Journalism as a whole has changed tremendously. The traditional journalists working for a news organization is not your only type of journalists in today’s society. What is a journalist? This broad question can be answered with many different answers due to the simple fact that anyone can be a journalist now days. With the digital content and the help of the Internet journalism has turned into a powerful collaborative effort.

As journalism becomes a saturated market it is becoming tougher and tougher for journalists to do all of the work themselves. Engaging communities and individuals over the Internet is what makes blogs, journalists, and reporters more intriguing. With the help of the community, journalists can write stories from angles they could not have saw without the help of the people who relayed the information to the reporter. John Cook, co-founder of GeekWire and a former newspaper reporter said, “I am a big believer that my readers are much smarter then me and have a better grasp of what’s going on, so why not leverage that wisdom to do a better job of reporting?”

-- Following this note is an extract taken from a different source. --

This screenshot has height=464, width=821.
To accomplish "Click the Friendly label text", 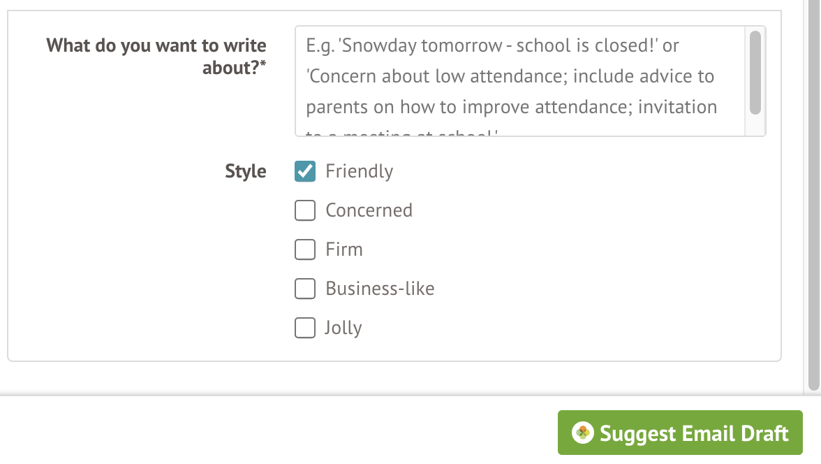I will tap(359, 171).
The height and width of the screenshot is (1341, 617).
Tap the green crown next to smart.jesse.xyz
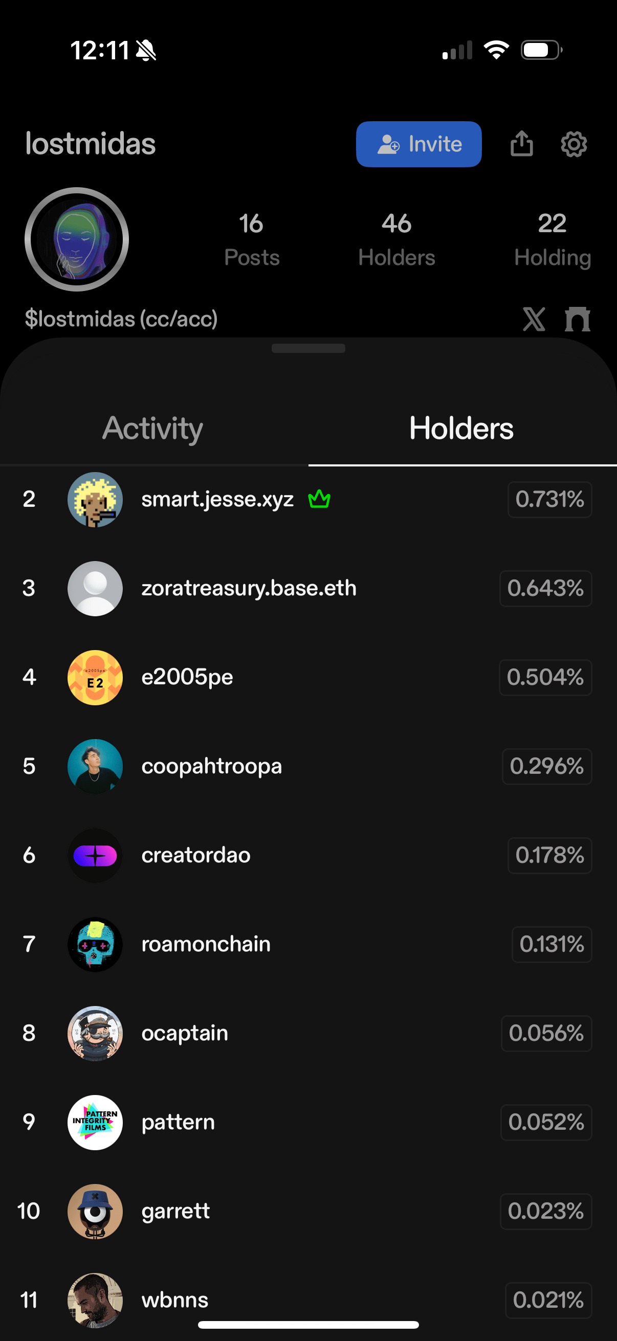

There are three different methods that news organizations are using to involve their readers in their reports: crowdsourcing, open-source reporting, and pro-am journalism. Crowdsourcing is the process of obtaining needed services, ideas, or content by soliciting contributions from a large group of people from an online community. Open-source reporting uses transparency to in reporting in order to provide a benefit to your audience and possibly gain benefits from your readers. Pro-am journalism is the most uncontrolled collaborative method. This approach puts the reader in the position of the reporter. It allows the contributors to publish directly to the same platform, or Web site, that the professional journalists use to curate their news. This is known as user generated content. Crowd-powered collaboration is much more effective and interesting. Journalisms “professional” outlook is becoming less professional, but also more engaging as the digital world grows.